I'm reading a wonderful book right now called Blubberland: the Dangers of Happiness, not that I ever have to worry about it, but I like to be prepared...
Anyway, I continued with the book this morning, and the author Farrelly makes an interesting point (many interesting points - I recommend reading it) about the word "want". I doubt she's the first, but it's my first encounter with the idea. She points out that there has been a shift in meaning with the word want over the last 100 years. Want used to mean need - as in "people living in want". At the turn of the last century, if you were living in want, you were damned poor, unable to keep body and soul together, and actually in need of calories. Today, "want just means want". I want, I want, I want, because really, we want for nothing.
But then she references a writer I have never heard of, Michael Bywater, and now I'm in love. Get this: "obese, sportswear-clad, snarling crop-haired families yoked in greed and hatred". What a great image - yoked in greed and hatred. So I immediately google Bywater and find his blog of vitriol (because that is just what I need at 10:00 in the morning). This time he gets me in his crosshairs a few times and I cringe. Interesting. And then I find an excerpt from his book Big Babies.
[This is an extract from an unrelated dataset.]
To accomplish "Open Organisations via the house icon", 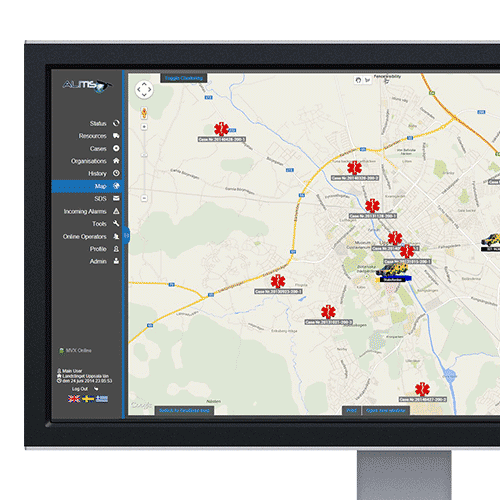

The crucial difference is my grandfather's lack of self-consciousness, and that self-consciousness is a hallmark of the perpetual, infantilised adolescents we have all become, monsters of introspection hovering twitchily on the edge of self-obsession, occasionally aware that the life that exists only to be examined is barely manageable; barely, indeed, a life.
Boy is he good. I'm no longer in his crosshairs, he's got a damned missile locked on me. Oh sure, I'm not as bad as some of the other big babies, but this is not an excerpt to read when you are in the middle of a three day long pout at perceived injustice. Adults don't get to shout "Not Fair". So, chagrin, I've stopped pouting. It's good to get whacked upside the head by a real grown-up every now and again (which is not my way of saying I support corporal punishment).
Now, there still must be vengeance, but I'm going to plot it cheerfully and get over the injustice. Like a big girl.